TASK DESCRIPTION:
Can you transcribe, word for word, only the lines from the one containing "Collapse the Quick Links section arrow" through the one containing "Action: pos(153,458)", including both of those?

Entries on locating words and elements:
--- start ---

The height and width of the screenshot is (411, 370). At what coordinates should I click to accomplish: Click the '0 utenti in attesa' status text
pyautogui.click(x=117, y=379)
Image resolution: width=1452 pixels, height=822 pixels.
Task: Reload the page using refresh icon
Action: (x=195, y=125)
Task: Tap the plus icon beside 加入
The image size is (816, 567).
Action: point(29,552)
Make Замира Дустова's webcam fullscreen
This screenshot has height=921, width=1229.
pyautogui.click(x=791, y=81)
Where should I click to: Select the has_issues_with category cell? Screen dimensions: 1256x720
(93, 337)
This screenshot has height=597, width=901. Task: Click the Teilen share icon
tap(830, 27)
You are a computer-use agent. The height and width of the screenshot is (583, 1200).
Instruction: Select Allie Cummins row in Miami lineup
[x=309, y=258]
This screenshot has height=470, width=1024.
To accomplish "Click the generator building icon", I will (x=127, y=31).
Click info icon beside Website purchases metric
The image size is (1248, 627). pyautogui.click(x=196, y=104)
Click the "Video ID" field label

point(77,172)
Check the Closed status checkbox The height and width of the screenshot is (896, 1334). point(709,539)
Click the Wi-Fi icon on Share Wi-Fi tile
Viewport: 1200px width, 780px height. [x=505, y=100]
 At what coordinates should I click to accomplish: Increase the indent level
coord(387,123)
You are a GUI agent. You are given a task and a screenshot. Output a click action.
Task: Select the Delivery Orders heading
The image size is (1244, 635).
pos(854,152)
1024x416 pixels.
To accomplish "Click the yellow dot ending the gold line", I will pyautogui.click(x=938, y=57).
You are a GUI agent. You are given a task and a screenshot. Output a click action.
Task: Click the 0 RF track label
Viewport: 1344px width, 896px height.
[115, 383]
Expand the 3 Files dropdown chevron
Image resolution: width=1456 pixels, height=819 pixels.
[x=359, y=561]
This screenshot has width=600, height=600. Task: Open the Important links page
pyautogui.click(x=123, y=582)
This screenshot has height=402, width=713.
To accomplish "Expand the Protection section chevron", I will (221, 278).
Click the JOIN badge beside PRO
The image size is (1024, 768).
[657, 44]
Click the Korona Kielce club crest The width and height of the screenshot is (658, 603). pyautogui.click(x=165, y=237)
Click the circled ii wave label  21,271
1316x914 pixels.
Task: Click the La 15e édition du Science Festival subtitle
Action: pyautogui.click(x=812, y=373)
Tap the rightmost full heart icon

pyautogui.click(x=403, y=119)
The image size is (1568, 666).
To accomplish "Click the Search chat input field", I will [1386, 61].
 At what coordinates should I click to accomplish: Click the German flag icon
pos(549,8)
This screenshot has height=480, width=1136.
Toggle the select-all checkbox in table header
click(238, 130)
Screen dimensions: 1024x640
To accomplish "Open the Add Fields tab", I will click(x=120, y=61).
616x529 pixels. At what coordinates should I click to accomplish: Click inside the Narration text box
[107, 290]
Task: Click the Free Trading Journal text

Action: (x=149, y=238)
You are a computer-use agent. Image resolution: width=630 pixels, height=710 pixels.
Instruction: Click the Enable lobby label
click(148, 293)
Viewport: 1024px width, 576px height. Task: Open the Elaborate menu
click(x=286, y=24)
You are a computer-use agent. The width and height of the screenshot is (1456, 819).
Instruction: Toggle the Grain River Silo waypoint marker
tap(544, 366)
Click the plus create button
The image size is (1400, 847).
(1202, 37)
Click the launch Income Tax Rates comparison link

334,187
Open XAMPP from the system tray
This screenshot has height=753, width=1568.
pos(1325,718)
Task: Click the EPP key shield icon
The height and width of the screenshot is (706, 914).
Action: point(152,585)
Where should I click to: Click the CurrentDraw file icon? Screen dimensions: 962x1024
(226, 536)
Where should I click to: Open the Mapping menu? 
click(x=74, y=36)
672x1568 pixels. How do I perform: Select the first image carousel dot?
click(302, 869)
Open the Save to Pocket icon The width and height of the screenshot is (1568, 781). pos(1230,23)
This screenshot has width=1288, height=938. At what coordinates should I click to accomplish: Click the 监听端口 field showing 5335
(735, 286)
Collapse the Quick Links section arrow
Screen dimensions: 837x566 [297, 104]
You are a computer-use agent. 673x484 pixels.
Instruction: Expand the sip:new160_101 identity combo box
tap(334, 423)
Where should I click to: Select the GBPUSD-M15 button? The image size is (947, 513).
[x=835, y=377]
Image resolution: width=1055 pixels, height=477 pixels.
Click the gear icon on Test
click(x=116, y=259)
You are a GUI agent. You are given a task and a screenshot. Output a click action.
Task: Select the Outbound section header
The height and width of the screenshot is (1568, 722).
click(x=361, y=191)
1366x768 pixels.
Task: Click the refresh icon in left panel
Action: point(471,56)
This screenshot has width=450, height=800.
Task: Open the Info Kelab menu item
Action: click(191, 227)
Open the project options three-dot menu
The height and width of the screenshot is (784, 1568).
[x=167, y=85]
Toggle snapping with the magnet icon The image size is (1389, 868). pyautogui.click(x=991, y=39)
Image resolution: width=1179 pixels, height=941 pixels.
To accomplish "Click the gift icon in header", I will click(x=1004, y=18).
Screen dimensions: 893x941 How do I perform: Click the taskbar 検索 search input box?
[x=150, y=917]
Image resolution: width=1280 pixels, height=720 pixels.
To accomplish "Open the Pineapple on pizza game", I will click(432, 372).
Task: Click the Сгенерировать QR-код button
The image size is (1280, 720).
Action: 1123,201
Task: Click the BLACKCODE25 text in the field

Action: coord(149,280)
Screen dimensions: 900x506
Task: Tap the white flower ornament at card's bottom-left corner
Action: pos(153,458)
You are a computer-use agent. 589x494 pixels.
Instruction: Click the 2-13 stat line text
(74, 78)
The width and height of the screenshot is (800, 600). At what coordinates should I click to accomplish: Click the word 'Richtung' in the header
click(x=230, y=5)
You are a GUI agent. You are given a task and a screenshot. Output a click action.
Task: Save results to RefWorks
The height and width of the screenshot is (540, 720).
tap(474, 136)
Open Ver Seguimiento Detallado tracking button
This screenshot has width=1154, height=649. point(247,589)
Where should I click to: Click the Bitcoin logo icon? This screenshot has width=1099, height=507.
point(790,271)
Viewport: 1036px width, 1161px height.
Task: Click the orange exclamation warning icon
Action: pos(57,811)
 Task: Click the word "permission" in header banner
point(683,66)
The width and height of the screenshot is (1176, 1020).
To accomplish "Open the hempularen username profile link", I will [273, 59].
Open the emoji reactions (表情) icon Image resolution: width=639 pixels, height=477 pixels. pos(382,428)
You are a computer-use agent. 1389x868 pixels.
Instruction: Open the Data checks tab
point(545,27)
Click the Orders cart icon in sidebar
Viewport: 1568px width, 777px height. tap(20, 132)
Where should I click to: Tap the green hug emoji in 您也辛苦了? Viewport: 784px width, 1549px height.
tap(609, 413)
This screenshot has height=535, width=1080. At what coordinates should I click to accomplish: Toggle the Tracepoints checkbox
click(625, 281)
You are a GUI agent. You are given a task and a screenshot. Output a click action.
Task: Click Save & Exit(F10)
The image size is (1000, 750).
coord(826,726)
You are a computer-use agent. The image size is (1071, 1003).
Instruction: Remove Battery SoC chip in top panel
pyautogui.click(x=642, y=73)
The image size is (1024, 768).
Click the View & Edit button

--- end ---

RESPONSE:
Collapse the Quick Links section arrow
Screen dimensions: 837x566 [297, 104]
You are a computer-use agent. 673x484 pixels.
Instruction: Expand the sip:new160_101 identity combo box
tap(334, 423)
Where should I click to: Select the GBPUSD-M15 button? The image size is (947, 513).
[x=835, y=377]
Image resolution: width=1055 pixels, height=477 pixels.
Click the gear icon on Test
click(x=116, y=259)
You are a GUI agent. You are given a task and a screenshot. Output a click action.
Task: Select the Outbound section header
The height and width of the screenshot is (1568, 722).
click(x=361, y=191)
1366x768 pixels.
Task: Click the refresh icon in left panel
Action: point(471,56)
This screenshot has width=450, height=800.
Task: Open the Info Kelab menu item
Action: click(191, 227)
Open the project options three-dot menu
The height and width of the screenshot is (784, 1568).
[x=167, y=85]
Toggle snapping with the magnet icon The image size is (1389, 868). pyautogui.click(x=991, y=39)
Image resolution: width=1179 pixels, height=941 pixels.
To accomplish "Click the gift icon in header", I will click(x=1004, y=18).
Screen dimensions: 893x941 How do I perform: Click the taskbar 検索 search input box?
[x=150, y=917]
Image resolution: width=1280 pixels, height=720 pixels.
To accomplish "Open the Pineapple on pizza game", I will click(432, 372).
Task: Click the Сгенерировать QR-код button
The image size is (1280, 720).
Action: 1123,201
Task: Click the BLACKCODE25 text in the field

Action: coord(149,280)
Screen dimensions: 900x506
Task: Tap the white flower ornament at card's bottom-left corner
Action: pos(153,458)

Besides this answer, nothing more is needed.